- Assigned task -
Repeat, exactly and in full, the lines of the listing below, but without any pictures.

- Data extracts -
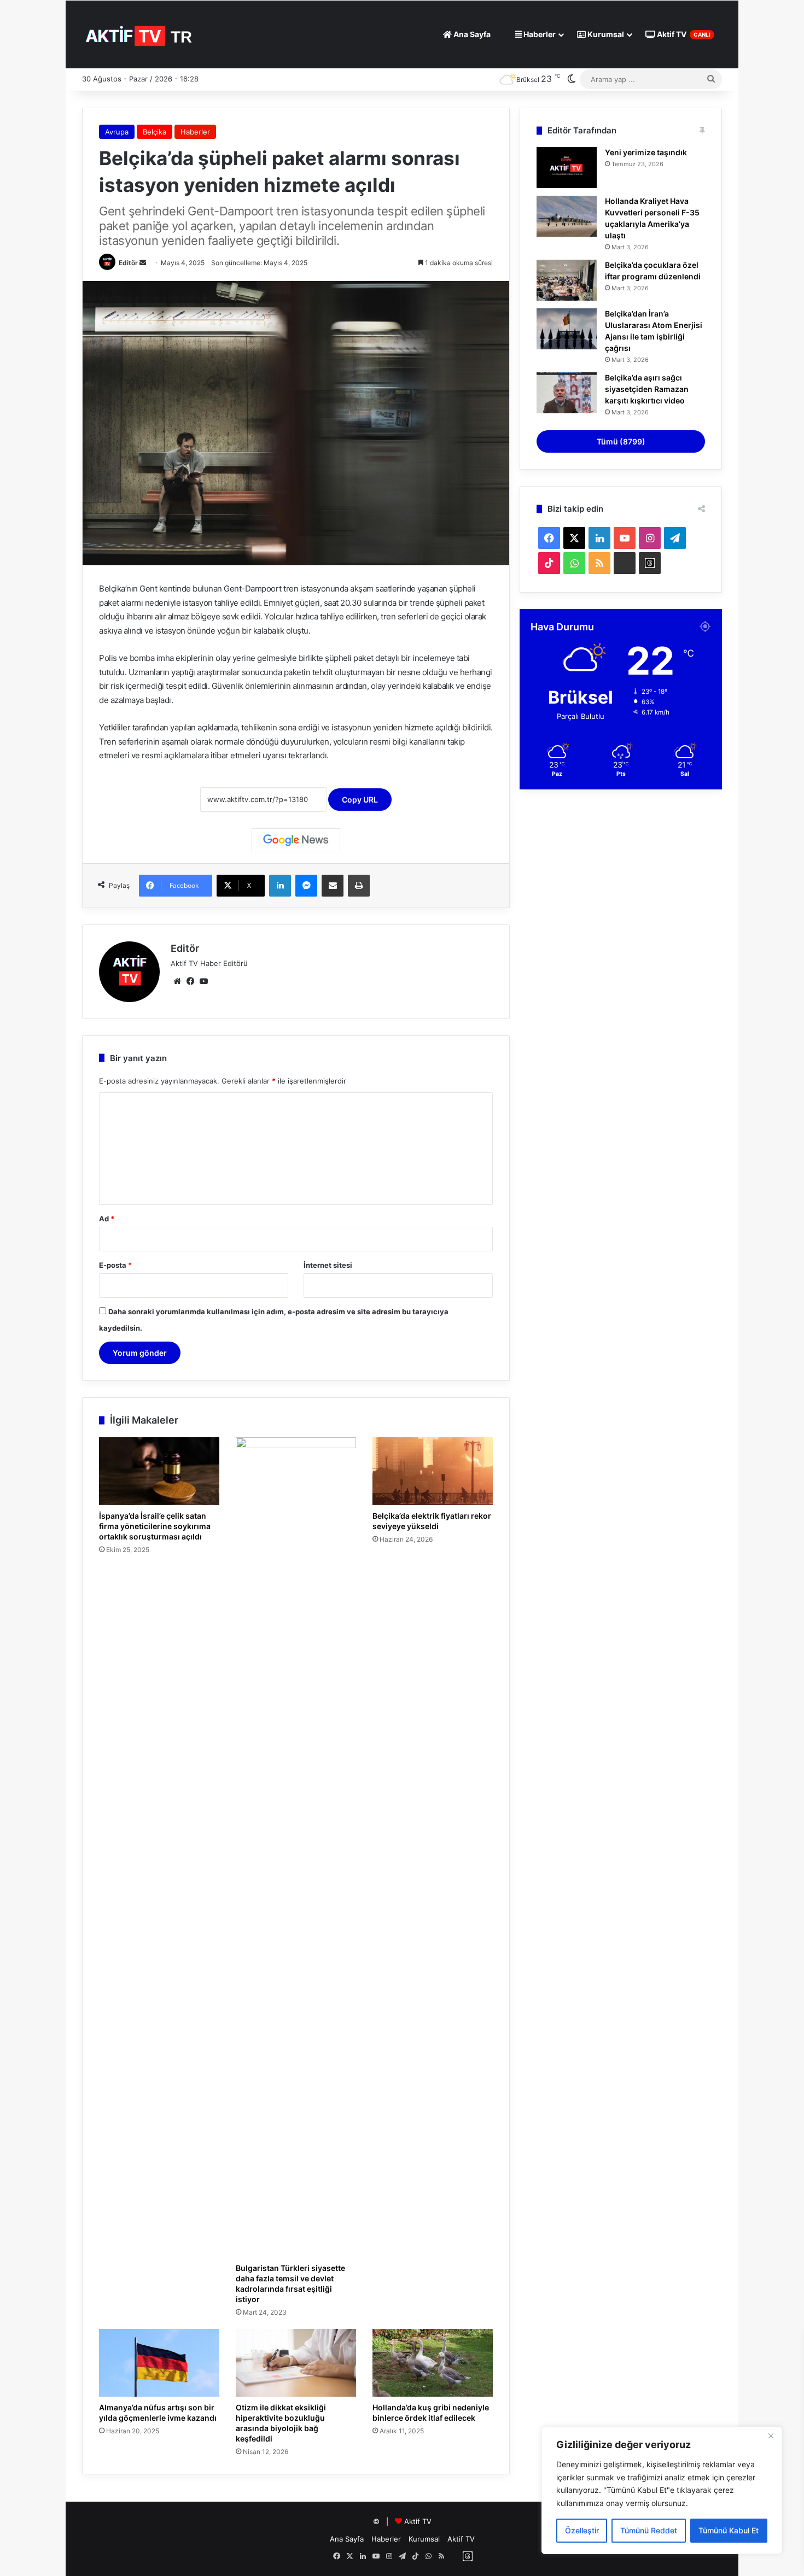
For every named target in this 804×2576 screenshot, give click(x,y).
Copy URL (360, 799)
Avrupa (117, 131)
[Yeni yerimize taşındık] (567, 167)
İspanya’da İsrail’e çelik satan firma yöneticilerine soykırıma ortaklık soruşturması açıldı (155, 1526)
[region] (661, 2490)
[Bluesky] (625, 563)
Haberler (539, 34)
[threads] (650, 563)
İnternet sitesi (328, 1265)
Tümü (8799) (621, 441)
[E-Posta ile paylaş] (332, 886)
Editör (128, 263)
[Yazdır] (359, 886)
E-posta (115, 1265)
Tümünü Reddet (648, 2530)
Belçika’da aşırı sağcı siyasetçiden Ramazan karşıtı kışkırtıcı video (647, 389)
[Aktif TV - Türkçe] (140, 34)
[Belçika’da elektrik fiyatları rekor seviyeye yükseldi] (432, 1471)
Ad (106, 1218)
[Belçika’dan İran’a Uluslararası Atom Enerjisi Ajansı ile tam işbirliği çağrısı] (567, 328)
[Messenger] (306, 886)
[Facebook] (190, 981)
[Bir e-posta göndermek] (142, 263)
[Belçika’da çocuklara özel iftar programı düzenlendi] (567, 280)
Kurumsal (605, 34)
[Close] (770, 2436)
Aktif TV (682, 34)
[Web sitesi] (177, 981)
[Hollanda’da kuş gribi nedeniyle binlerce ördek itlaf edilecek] (432, 2363)
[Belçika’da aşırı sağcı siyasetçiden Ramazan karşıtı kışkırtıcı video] (567, 392)
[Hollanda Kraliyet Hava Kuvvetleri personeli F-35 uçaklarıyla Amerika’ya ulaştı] (567, 216)
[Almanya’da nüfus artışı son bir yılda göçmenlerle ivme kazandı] (159, 2363)
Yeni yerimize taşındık (646, 152)
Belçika (154, 131)
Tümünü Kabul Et (728, 2530)
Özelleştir (582, 2530)
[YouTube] (203, 981)
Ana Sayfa (471, 34)
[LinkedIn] (280, 886)
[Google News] (296, 840)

- Your solution -
For every named target in this 804×2576 screenshot, give click(x,y).
Copy URL (360, 799)
Avrupa (117, 131)
[Yeni yerimize taşındık] (567, 167)
İspanya’da İsrail’e çelik satan firma yöneticilerine soykırıma ortaklık soruşturması açıldı (155, 1526)
[region] (661, 2490)
[Bluesky] (625, 563)
Haberler (539, 34)
[threads] (650, 563)
İnternet sitesi (328, 1265)
Tümü (8799) (621, 441)
[E-Posta ile paylaş] (332, 886)
Editör (128, 263)
[Yazdır] (359, 886)
E-posta (115, 1265)
Tümünü Reddet (648, 2530)
Belçika’da aşırı sağcı siyasetçiden Ramazan karşıtı kışkırtıcı video (647, 389)
[Aktif TV - Türkçe] (140, 34)
[Belçika’da elektrik fiyatları rekor seviyeye yükseldi] (432, 1471)
Ad (106, 1218)
[Belçika’dan İran’a Uluslararası Atom Enerjisi Ajansı ile tam işbirliği çağrısı] (567, 328)
[Messenger] (306, 886)
[Facebook] (190, 981)
[Bir e-posta göndermek] (142, 263)
[Belçika’da çocuklara özel iftar programı düzenlendi] (567, 280)
Kurumsal (605, 34)
[Close] (770, 2436)
Aktif TV (682, 34)
[Web sitesi] (177, 981)
[Hollanda’da kuş gribi nedeniyle binlerce ördek itlaf edilecek] (432, 2363)
[Belçika’da aşırı sağcı siyasetçiden Ramazan karşıtı kışkırtıcı video] (567, 392)
[Hollanda Kraliyet Hava Kuvvetleri personeli F-35 uçaklarıyla Amerika’ya ulaştı] (567, 216)
[Almanya’da nüfus artışı son bir yılda göçmenlerle ivme kazandı] (159, 2363)
Yeni yerimize taşındık (646, 152)
Belçika (154, 131)
Tümünü Kabul Et (728, 2530)
Özelleştir (582, 2530)
[YouTube] (203, 981)
Ana Sayfa (471, 34)
[LinkedIn] (280, 886)
[Google News] (296, 840)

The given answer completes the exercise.